No two projects are exactly alike. Development costs depend on model complexity, security and compliance requirements, performance needs, and accuracy expectations. To get a tailored estimate, complete our free project cost calculator form.
What if my data is low quality?
There are two possible scenarios: either building a custom AI model is not feasible, or extensive data preparation is required. We can’t provide a recommendation without first auditing your data.
What technologies do you use to develop and deploy AI models?
We leverage industry-leading AI/ML frameworks, cloud platforms, and data engineering tools to ensure scalable, high-performance models. Here are just some of them:
AI/ML frameworks: TensorFlow, PyTorch, sci-kit-learn, XGBoost;
Cloud platforms: AWS, Google Cloud, Azure (including on-prem and hybrid deployment options);
Data processing & storage: Apache Spark, Kafka, Hadoop, PostgreSQL, MongoDB
MLOps & Automation: MLflow, Kubeflow, Airflow, Docker, Kubernetes.
We tailor the technology stack to each project, selecting the most performant yet cost-effective solutions to align with your business goals and budget.
If we need top-notch security, should we deploy the model on-premises?
While on-premises deployment offers the highest level of control and security, it’s not the only option.
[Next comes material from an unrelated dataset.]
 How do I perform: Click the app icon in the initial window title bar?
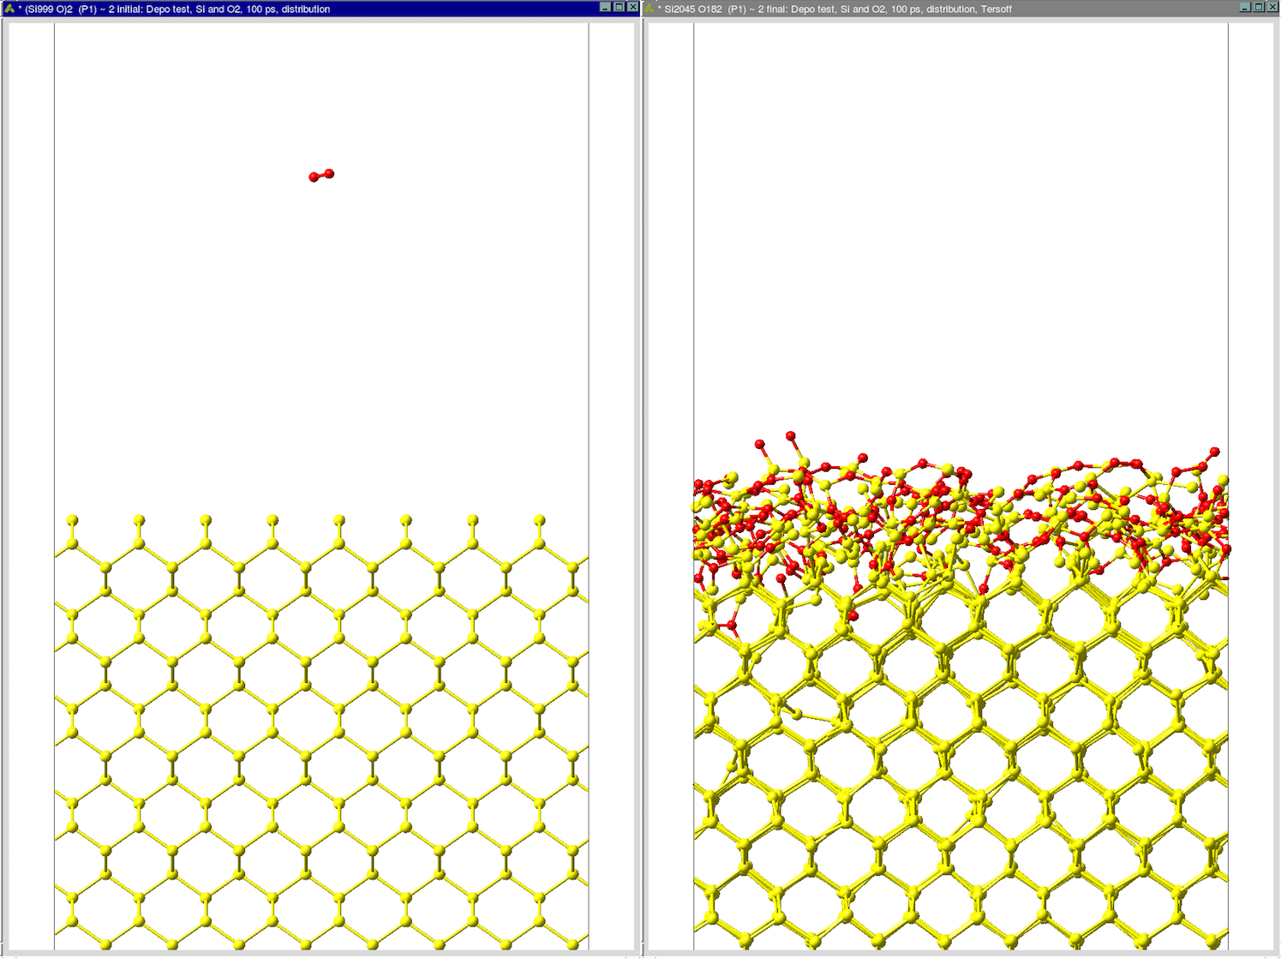click(9, 9)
Private cloud and hybrid setups are also worth considering. Security is essential, but your strategic decisions should balance it with performance and accuracy.
How will you ensure the scalability of the AI model as our business grows
Scalability can be achieved via architecture, model efficiency, and automation. This is a well-balanced range of decisions that can cover introducing microservices, optimizing data pipelines, splitting the workload between the internal servers and the cloud, and dynamic cloud resource allocation.